The estimated financial liabilities, contained in a presentation by the regulator’s vice-president of closure and liability Robert Wadsworth, were $200 billion greater than a previous public estimate of just over $58 billion.

The AER said the decision for Ellis to resign “has been in the planning stages for the past several months.”

“The story you reference is unrelated to today’s announcement,” said AER’s communications and international relations director Bob Curran, referring to the liabilities report.

The documents were released as part of a joint investigation for the ongoing Price of Oil series, and obtained under freedom of information legislation. The news report led to questions in the Alberta and federal legislatures and a statement by the regulator that the “staggering” numbers in its presentation sparked “concern and confusion.”

The resignation statement quotes AER Chair Sheila O’Brien crediting Ellis for having “built a new organization from the ground up,” and having “led a team that focused on initiatives that have delivered more than $2 billion in industry savings while protecting public safety and the environment.”

It said the board of the AER will begin a “broad-based search” for a new CEO “immediately” to ensure “continuity of leadership in the organization.”

Jim Ellis, Head of Alberta Energy Regulator stepping down by Emma McIntosh, Nov. 2, 2018, Toronto Star

CALGARY—The president and CEO of the Alberta Energy Regulator (AER) will resign from his position, the organization said Friday.

Jim Ellis will leave the job on Jan. 31, 2019, a decision that has been “in the planning stages for the past several months,” the AER said in a press release.

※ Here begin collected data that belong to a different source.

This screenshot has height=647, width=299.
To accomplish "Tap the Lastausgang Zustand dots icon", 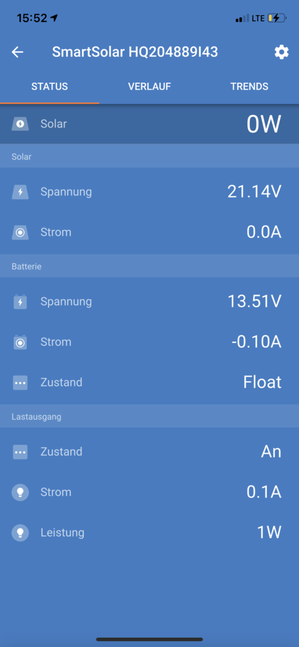I will pyautogui.click(x=20, y=452).
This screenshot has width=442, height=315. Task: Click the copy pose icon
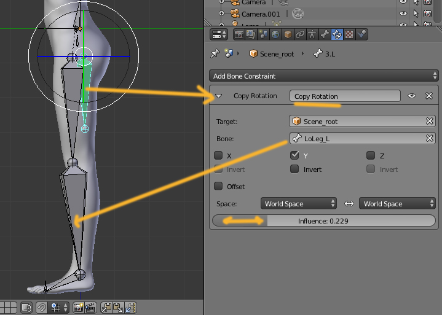coord(106,307)
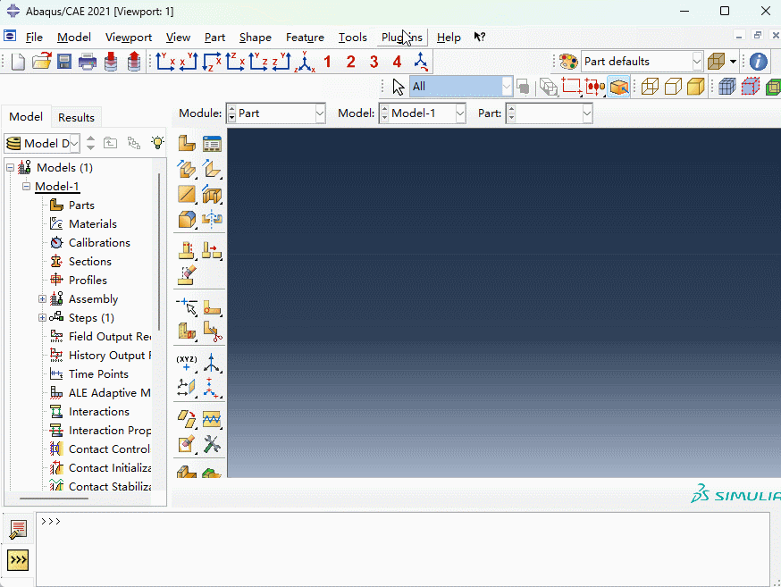This screenshot has height=587, width=781.
Task: Expand the Assembly tree node
Action: [x=42, y=299]
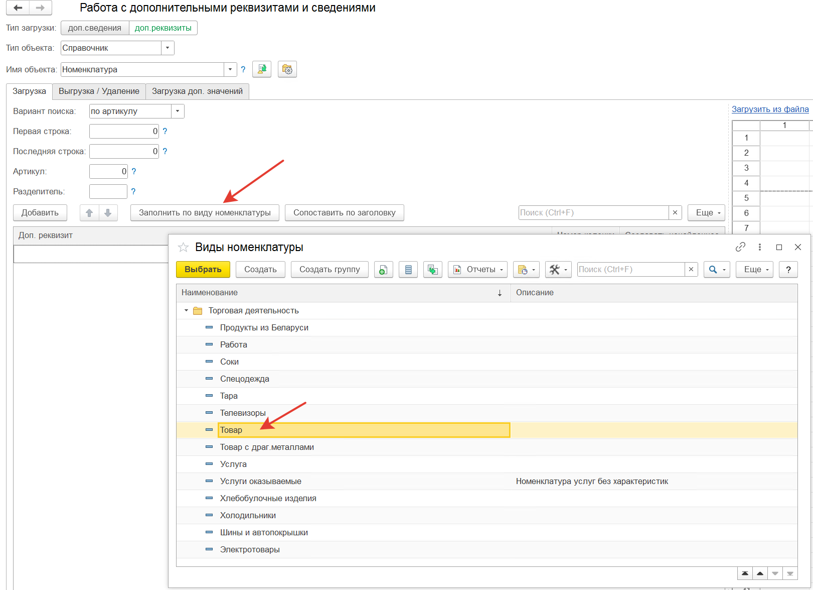Screen dimensions: 813x590
Task: Toggle доп.сведения load type
Action: pyautogui.click(x=95, y=28)
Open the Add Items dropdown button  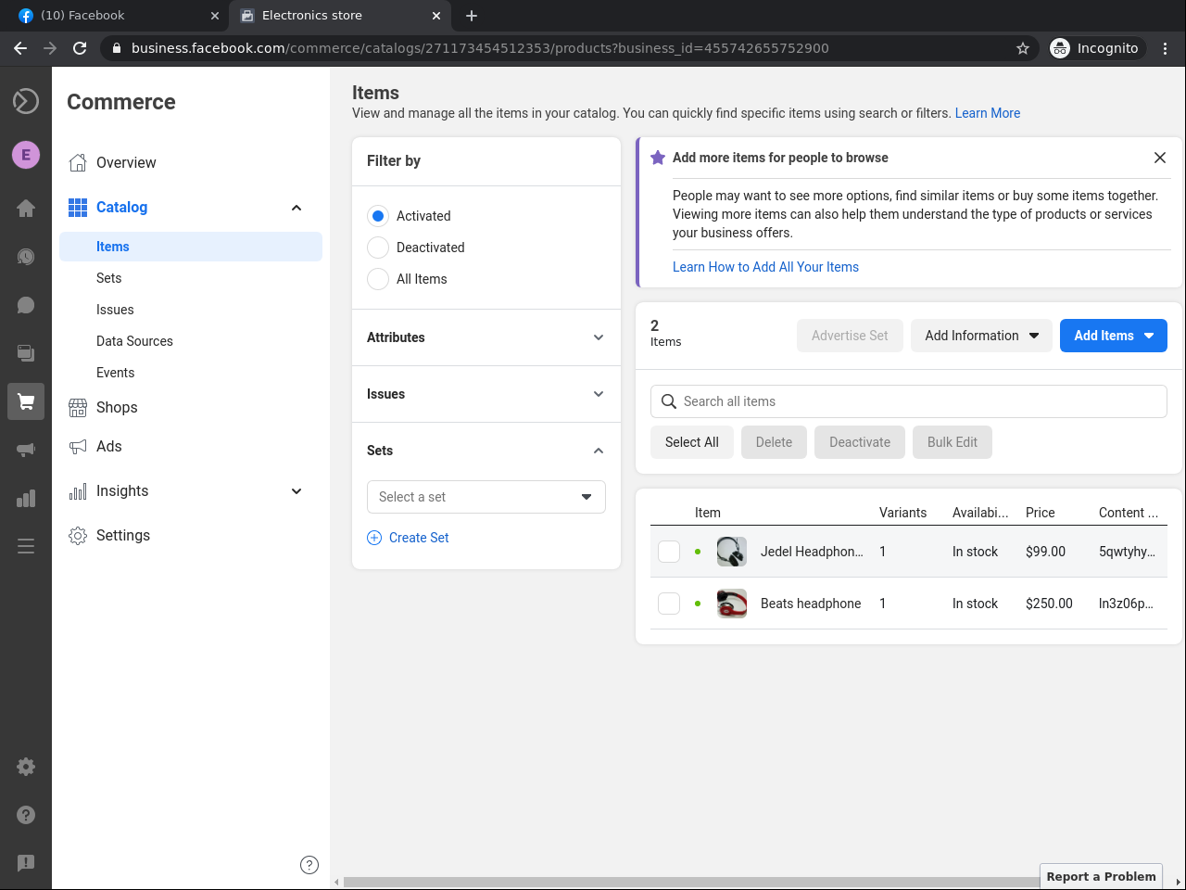1113,336
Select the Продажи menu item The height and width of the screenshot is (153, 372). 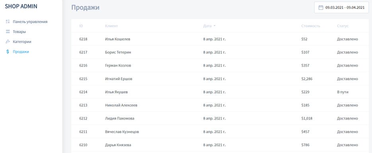click(x=21, y=51)
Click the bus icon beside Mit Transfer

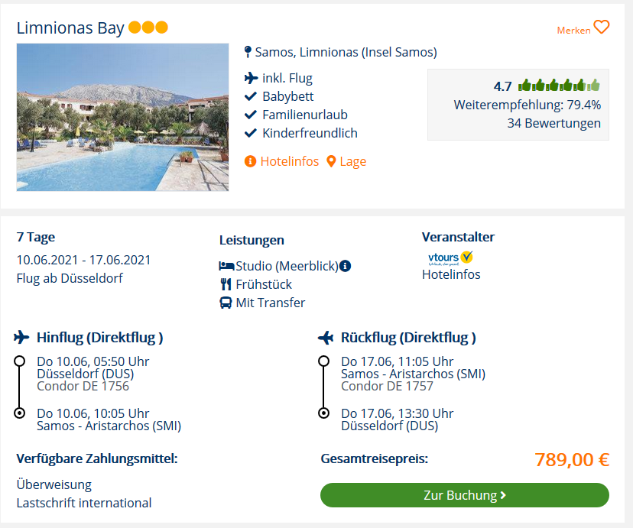click(x=226, y=303)
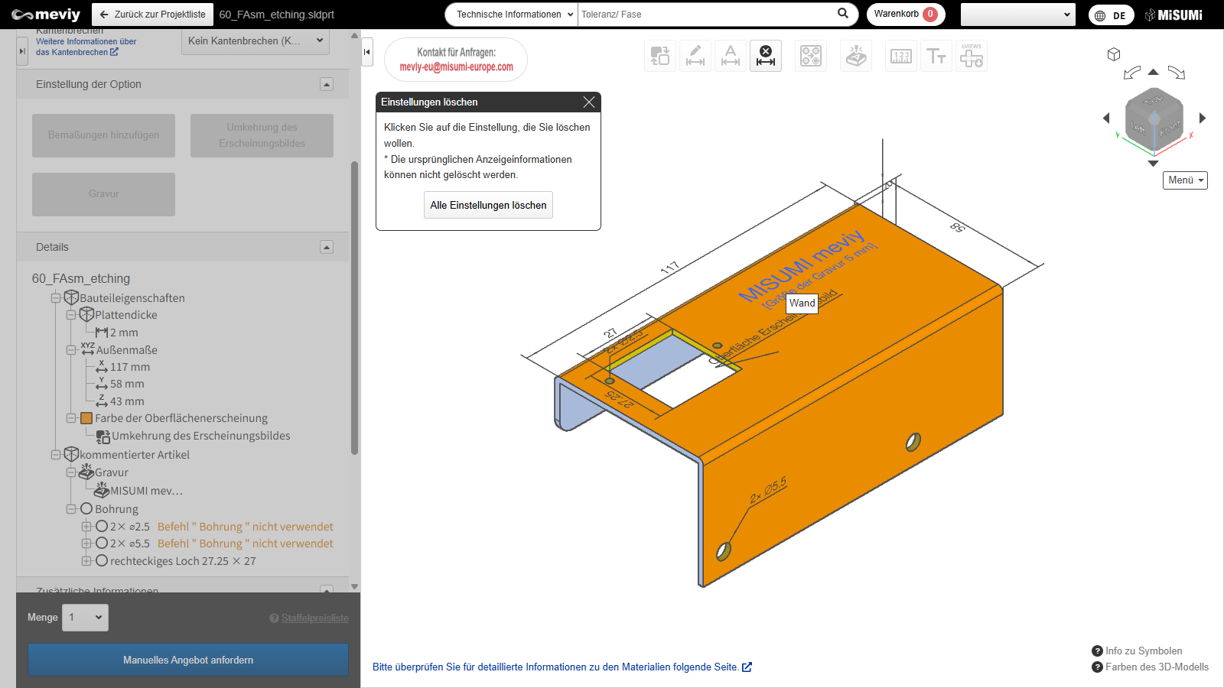This screenshot has width=1224, height=688.
Task: Select the edit dimension pencil tool
Action: 695,56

In a statement, AER chair Sheila O’Brien said Ellis’ “leadership and strategic vision” have been crucial for the regulator, which oversees the development of oil, oilsands, natural gas and coal projects in the province.

“The AER Board wishes Jim all the very best in the future and offers our gratitude for his service and the legacy he leaves at the AER,” she said.

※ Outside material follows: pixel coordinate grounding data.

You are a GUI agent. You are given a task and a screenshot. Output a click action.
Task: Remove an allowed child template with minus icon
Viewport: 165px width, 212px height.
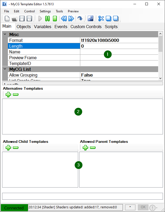tap(16, 148)
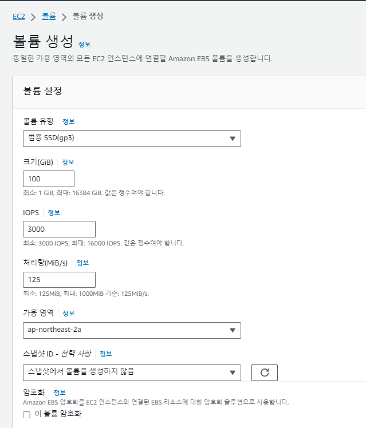Screen dimensions: 366x428
Task: Click the 처리량(MiB/s) input field
Action: click(59, 280)
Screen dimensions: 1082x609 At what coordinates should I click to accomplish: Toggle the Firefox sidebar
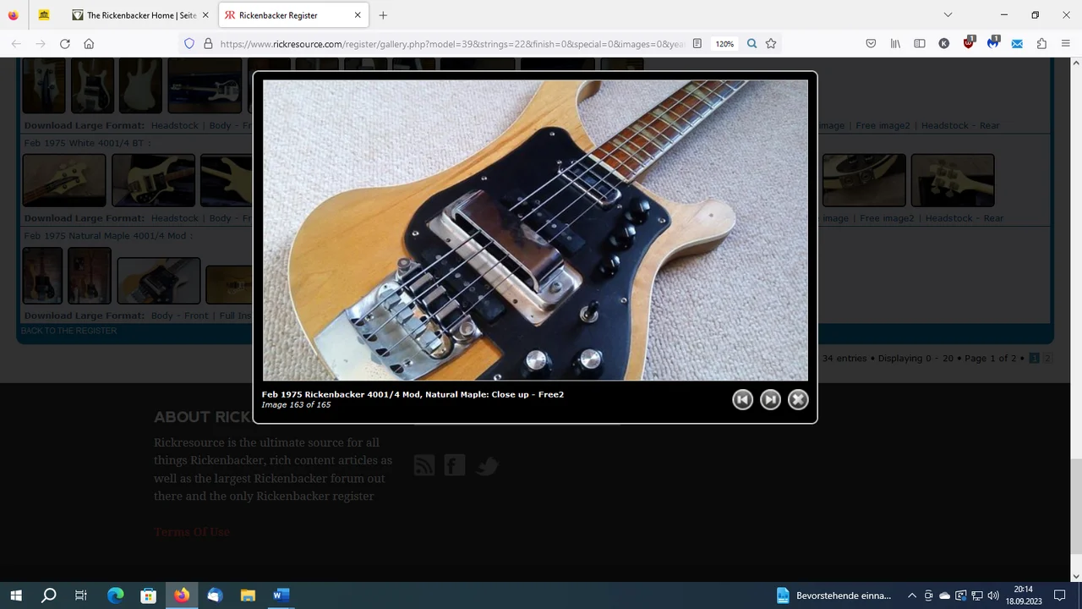point(920,44)
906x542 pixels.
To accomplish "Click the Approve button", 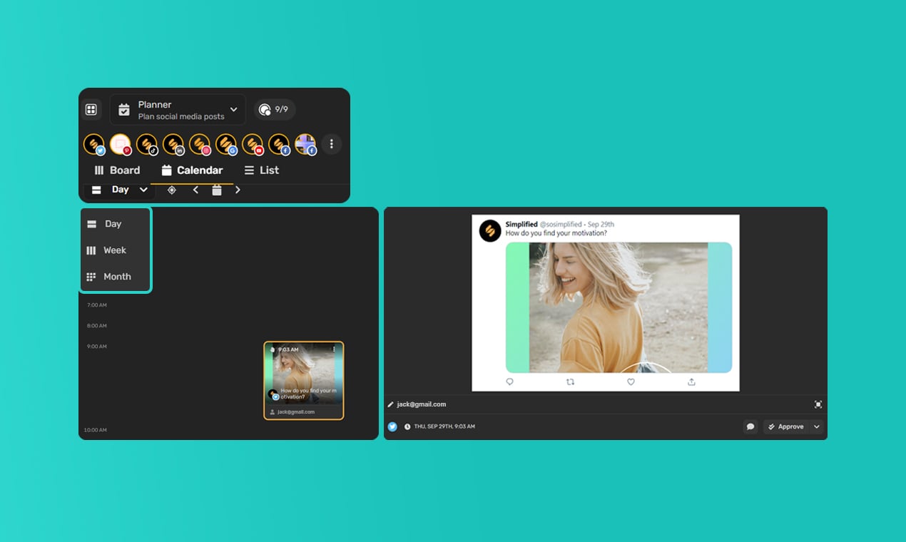I will tap(785, 426).
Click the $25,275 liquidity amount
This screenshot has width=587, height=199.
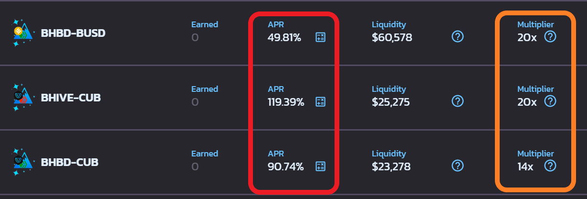point(391,102)
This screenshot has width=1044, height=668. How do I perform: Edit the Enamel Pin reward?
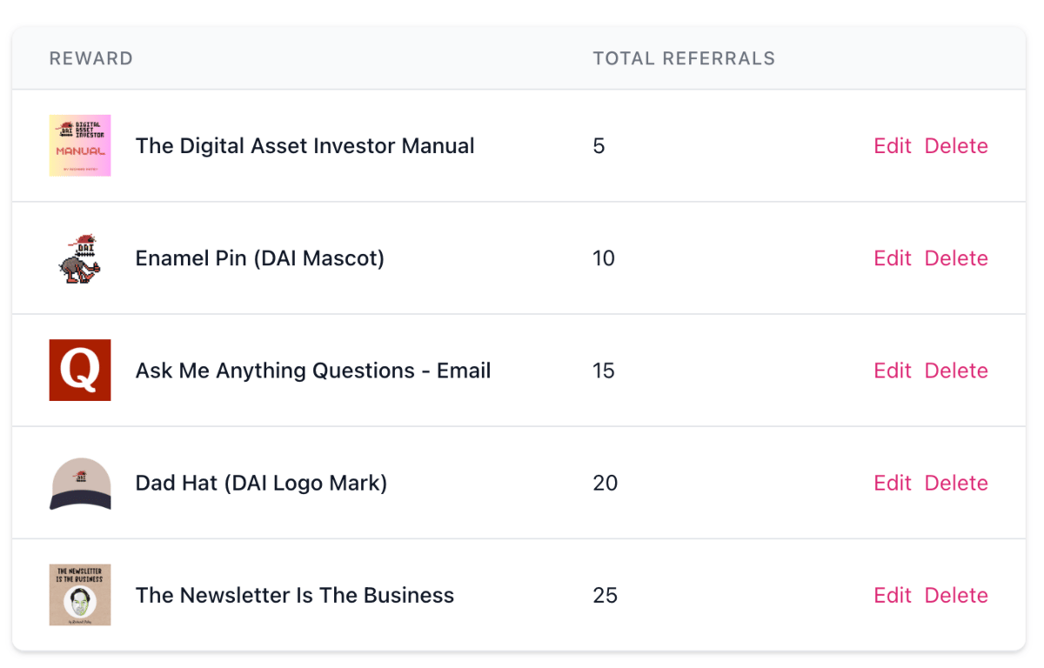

Ellis has led the regulator since it was created in 2013, the result of merging two oil and gas development-related government agencies together. The AER said it would begin the search for his replacement “immediately.”

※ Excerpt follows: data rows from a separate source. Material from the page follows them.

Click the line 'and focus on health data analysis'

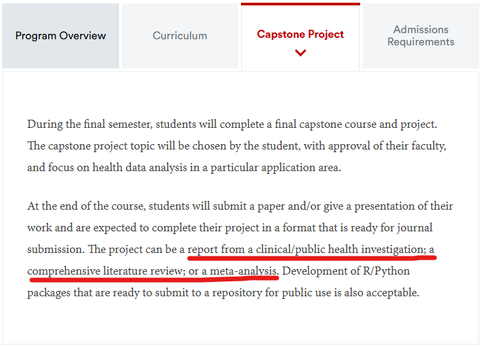(x=184, y=168)
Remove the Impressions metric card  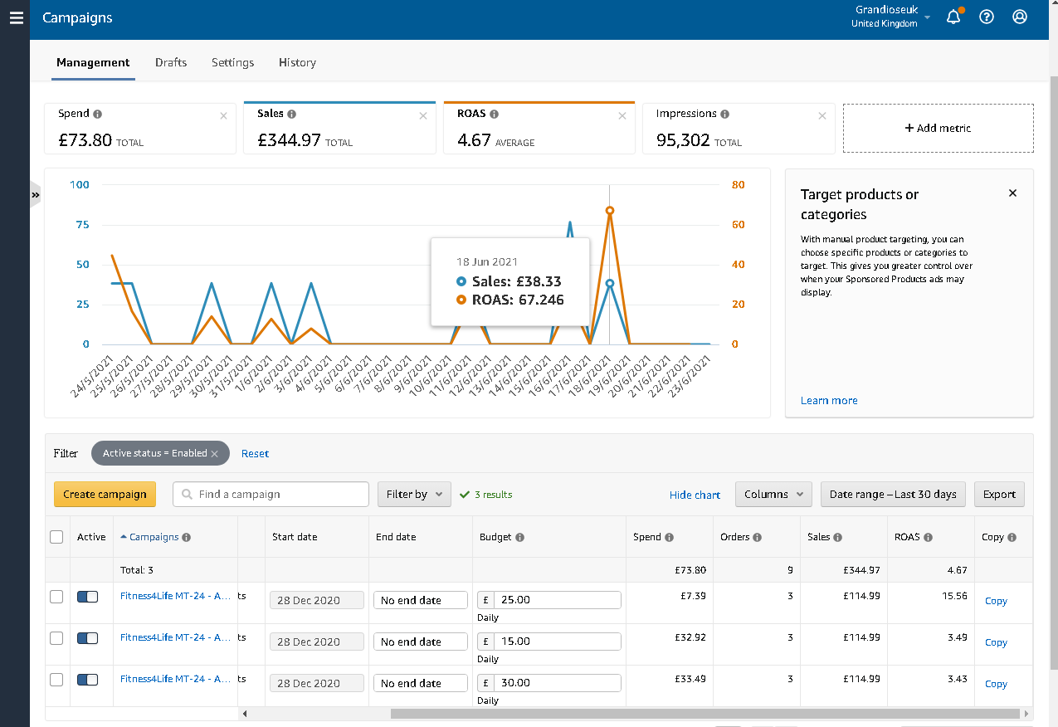[x=822, y=116]

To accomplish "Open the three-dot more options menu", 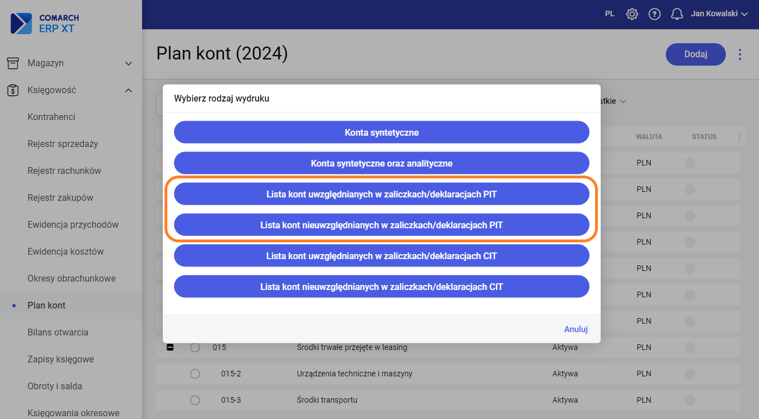I will click(740, 54).
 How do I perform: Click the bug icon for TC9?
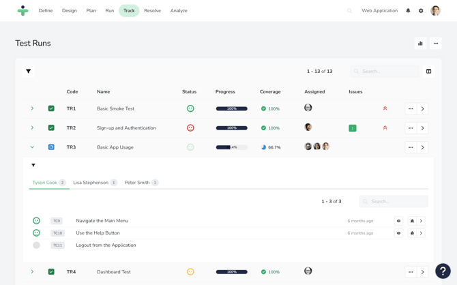click(x=412, y=221)
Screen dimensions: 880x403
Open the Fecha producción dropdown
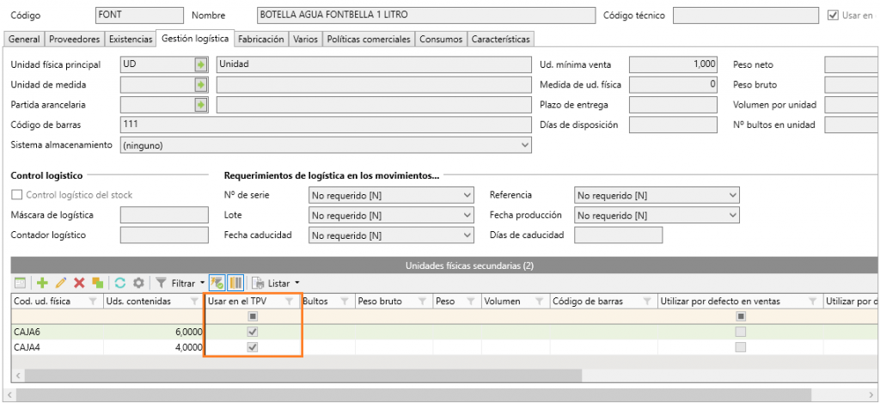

On Thursday, the AER apologized for a “staggering” presentation, made last February by one of its highest-ranking officials that warned the province’s oilpatch that it could be sitting on an estimated $260 billion in financial liabilities. That’s more than $200 billion greater than the previous calculation made public by the regulator at $58.65 billion.

The details of the presentation, given by the regulator’s vice-president of closure and liability Robert Wadsworth, were made public Thursday in a report by the National Observer, Global News, the Toronto Star and StarMetro Calgary.

Read more: What would it cost to clean up Alberta’s oilpatch? $260 billion, a top official warns

The joint investigation is “unrelated” to Ellis’ resignation, said AER spokesperson Bob Curran in a statement on Friday.

In response, the AER said the number in Wadsworth’s presentation was based on a “worst-case scenario” of a complete industry shut down, and using it was an “error in judgment and one we deeply regret.” It also said the higher estimate had “not been validated by AER.”

The statement appeared to be at odds with Wadsworth’s presentation notes, which said the $260-billion figure was likely to be a low estimate.

The $58-billion calculation, according to Wadsworth’s presentation notes, is based on self-reported numbers from industry. The $260-billion estimate, meanwhile, was “calculated internally” by AER’s own experts.

Wadsworth has declined to give an interview about his remarks.

The liability estimate factors in the costs of shutting down and cleaning up oil-and-gas sites at the end of their usefulness. That includes inactive wells, pipelines and tailings ponds in the oilsands.

Alberta Energy Regulator CEO Jim Ellis resigns effective January by Postmedia News with files from The Canadian Press, November 2, 2018, Calgary Herald

The first and only CEO of the Alberta Energy Regulator will leave early next year, it was announced Friday, a day after apologizing for estimating that cleaning up after the province’s oil and gas industry would cost $260 billion.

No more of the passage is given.